Marrying a controlling man can happen to anyone. Perhaps the warning signs weren’t present until later in the relationship, or maybe you didn’t realize his jealousy and intense financial management were warning signs. No matter what your situation, knowing whether your husband is behaving in ways that are controlling or abusive can help you take control of your relationship and life. Helpguide.org says that if you believe your husband is controlling or abusive, you should contact someone you trust—such as a counselor, a domestic violence shelter, a family member or friend—for help.
Jealousy and Monitoring
A controlling husband will often become jealous and will monitor your behaviors, making sure you are always where you say you are and doing what you say you are doing, according to Helpguide. A husband who makes you account for every single action you take and dollar you spend is likely a controlling one who may be emotionally or psychologically abusing you.

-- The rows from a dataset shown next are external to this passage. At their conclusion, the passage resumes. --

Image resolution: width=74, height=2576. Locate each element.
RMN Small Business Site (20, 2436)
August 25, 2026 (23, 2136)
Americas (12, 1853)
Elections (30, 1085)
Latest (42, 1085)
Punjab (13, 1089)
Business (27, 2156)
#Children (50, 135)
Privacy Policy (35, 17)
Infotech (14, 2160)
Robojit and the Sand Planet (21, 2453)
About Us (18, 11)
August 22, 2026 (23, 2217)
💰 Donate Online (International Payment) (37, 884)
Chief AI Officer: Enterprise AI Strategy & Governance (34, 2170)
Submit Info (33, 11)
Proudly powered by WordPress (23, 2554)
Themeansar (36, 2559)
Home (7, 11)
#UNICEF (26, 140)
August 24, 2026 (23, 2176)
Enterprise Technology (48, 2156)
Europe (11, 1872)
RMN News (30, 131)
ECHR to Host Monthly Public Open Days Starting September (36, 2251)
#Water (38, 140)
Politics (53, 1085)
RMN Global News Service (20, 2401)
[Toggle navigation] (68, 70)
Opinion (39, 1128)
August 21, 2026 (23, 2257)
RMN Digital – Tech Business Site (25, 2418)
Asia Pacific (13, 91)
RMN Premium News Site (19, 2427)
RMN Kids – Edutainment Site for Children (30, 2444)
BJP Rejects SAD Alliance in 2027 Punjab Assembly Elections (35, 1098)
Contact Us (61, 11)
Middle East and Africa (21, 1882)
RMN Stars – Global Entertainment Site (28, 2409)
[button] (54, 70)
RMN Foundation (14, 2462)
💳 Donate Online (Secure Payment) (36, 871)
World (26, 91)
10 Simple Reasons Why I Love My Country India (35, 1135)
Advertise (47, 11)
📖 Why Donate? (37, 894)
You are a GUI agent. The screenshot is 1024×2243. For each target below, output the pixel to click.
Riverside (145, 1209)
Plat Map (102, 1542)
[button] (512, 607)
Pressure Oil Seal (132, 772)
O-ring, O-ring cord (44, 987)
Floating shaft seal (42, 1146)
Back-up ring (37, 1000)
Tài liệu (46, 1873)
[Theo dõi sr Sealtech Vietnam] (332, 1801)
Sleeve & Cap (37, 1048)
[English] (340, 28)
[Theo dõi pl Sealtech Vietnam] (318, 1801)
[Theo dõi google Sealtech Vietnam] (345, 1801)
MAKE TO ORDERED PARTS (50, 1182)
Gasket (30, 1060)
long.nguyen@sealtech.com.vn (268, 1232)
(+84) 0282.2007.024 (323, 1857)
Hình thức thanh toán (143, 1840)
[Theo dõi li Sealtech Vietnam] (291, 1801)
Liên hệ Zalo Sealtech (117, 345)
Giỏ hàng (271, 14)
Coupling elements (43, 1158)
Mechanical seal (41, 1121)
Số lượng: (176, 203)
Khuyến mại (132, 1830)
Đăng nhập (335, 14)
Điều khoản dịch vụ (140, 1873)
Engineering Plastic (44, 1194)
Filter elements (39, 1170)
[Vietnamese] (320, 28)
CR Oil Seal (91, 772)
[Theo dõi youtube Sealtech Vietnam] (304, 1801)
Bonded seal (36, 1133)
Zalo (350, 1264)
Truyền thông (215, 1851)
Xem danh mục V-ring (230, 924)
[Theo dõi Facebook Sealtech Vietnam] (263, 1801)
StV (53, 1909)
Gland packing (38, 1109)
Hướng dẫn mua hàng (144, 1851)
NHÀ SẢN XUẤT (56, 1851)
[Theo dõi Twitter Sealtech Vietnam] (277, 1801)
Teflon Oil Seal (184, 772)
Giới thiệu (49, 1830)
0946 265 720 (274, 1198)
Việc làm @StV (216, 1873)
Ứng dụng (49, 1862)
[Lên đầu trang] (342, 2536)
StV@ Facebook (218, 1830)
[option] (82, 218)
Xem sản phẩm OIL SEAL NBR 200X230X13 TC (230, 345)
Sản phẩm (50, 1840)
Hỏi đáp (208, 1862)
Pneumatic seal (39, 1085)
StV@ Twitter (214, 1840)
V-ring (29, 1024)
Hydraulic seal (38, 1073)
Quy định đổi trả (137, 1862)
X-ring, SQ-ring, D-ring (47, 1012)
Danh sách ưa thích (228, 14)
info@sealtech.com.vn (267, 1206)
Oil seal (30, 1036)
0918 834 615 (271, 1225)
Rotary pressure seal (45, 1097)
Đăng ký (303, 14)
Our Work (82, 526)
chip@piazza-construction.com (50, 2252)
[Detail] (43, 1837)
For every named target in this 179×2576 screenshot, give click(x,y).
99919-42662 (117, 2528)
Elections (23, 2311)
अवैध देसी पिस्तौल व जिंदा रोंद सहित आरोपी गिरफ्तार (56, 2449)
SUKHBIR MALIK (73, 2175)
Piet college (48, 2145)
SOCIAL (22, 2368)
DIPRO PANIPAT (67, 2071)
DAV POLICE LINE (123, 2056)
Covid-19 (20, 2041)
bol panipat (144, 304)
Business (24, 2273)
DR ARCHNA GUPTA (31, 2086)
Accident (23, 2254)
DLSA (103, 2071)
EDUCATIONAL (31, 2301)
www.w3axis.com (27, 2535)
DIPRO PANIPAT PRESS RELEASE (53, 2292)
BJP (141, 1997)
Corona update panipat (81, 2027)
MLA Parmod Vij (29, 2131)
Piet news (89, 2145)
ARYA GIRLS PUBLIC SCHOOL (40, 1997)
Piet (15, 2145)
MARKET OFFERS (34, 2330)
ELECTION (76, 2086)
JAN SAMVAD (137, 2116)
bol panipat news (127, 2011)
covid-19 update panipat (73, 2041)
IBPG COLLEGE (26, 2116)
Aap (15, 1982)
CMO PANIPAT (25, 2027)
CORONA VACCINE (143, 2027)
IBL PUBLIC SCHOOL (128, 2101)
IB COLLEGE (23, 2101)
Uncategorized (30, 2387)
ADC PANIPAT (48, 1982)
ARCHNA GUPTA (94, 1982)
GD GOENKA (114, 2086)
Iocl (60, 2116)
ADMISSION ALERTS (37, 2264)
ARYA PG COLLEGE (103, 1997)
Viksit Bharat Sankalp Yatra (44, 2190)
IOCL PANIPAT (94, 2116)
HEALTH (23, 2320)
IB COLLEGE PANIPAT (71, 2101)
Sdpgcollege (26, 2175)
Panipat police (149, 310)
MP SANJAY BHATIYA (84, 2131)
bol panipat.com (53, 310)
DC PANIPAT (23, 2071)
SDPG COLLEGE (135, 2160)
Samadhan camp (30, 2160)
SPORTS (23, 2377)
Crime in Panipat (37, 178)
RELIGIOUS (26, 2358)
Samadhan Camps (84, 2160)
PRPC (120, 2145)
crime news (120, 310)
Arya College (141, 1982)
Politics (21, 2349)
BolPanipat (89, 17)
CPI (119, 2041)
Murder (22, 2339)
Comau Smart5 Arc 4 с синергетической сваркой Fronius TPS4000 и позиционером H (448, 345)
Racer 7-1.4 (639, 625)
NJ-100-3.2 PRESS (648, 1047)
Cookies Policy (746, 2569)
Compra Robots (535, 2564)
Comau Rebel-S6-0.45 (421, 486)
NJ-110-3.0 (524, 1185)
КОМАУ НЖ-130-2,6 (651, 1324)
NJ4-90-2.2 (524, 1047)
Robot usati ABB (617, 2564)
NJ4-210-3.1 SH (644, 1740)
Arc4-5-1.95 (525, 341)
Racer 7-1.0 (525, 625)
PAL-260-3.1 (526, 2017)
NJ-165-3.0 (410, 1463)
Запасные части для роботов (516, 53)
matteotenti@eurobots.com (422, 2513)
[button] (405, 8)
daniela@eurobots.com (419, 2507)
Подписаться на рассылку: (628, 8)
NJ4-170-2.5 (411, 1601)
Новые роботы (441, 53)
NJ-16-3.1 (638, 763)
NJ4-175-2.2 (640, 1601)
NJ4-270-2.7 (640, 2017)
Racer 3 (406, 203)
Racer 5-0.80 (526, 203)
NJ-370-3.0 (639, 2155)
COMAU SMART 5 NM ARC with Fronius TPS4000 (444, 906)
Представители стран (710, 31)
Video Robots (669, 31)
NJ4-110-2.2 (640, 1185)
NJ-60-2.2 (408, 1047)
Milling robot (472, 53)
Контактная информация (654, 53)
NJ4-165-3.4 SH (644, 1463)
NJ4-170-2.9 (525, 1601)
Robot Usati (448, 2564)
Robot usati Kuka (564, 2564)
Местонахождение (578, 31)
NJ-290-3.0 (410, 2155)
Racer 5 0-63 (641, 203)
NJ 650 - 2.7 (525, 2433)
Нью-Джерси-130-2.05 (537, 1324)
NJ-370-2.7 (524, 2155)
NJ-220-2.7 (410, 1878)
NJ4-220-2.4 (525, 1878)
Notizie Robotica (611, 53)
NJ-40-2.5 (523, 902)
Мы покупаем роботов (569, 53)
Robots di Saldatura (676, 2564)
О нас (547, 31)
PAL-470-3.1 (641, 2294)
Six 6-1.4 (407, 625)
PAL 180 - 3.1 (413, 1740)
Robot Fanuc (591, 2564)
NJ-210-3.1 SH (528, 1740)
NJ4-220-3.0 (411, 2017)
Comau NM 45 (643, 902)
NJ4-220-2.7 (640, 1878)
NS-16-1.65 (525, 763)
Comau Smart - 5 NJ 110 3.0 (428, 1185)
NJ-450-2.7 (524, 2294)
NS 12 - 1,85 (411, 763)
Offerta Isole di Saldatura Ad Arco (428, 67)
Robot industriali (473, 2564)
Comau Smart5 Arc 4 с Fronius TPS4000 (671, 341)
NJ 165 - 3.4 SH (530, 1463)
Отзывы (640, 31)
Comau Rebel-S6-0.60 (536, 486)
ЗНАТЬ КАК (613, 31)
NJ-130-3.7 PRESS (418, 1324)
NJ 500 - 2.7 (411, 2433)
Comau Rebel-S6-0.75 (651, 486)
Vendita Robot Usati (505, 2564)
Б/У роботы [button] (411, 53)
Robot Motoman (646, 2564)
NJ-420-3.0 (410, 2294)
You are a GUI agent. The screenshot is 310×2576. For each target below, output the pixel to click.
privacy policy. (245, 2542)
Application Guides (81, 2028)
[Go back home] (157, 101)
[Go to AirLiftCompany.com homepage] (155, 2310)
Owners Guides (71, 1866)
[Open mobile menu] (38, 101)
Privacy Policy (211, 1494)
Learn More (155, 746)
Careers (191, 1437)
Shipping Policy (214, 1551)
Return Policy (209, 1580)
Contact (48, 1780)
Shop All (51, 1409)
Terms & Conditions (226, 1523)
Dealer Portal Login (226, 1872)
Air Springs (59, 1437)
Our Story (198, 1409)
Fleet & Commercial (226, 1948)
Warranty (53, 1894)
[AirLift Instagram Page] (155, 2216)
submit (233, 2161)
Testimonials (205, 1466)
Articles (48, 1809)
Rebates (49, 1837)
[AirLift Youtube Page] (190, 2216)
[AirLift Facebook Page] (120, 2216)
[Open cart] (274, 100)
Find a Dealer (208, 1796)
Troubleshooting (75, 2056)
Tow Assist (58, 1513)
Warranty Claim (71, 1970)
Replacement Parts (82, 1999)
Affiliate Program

If you feel that your husband is keeping you from family, friends or experiencing events outside of the home, your husband is probably controlling. According to the Red Flag Campaign, a controlling partner may put down your relatives and friends, hoping to keep your relationships at bay. He may even call them names and seem angry with them. Your husband may also try to make sure you are spending time with "acceptable" people. Physical abuse can also serve as a means to isolate a partner, according to Michigan State University's Safe Place. Bruises and injuries that are obvious to onlookers can keep the abused at home to avoid questions or embarrassment.
Taking charge of finances is a subtle form of abuse a controlling husband may use to keep you in check, according to Helpguide. While a husband managing the bills is common and normal, an abusive husband may attempt to withhold money from you and will demand records of every dollar you spend. He may even give you an allowance, keep you from purchasing basic needs like clothes and medications, or take your money from you.
Violence and Threats
Controlling husbands may use violence or threats to maintain a sense of power. The Helpguide says that this could take the form of threatening injury, pain or even murder. He may also threaten to take your children from you, threaten to commit suicide to manipulate you, destroy your property or have a temper that frightens you. Forced sexual encounters is also an example of violence and is a clear sign of control and abuse.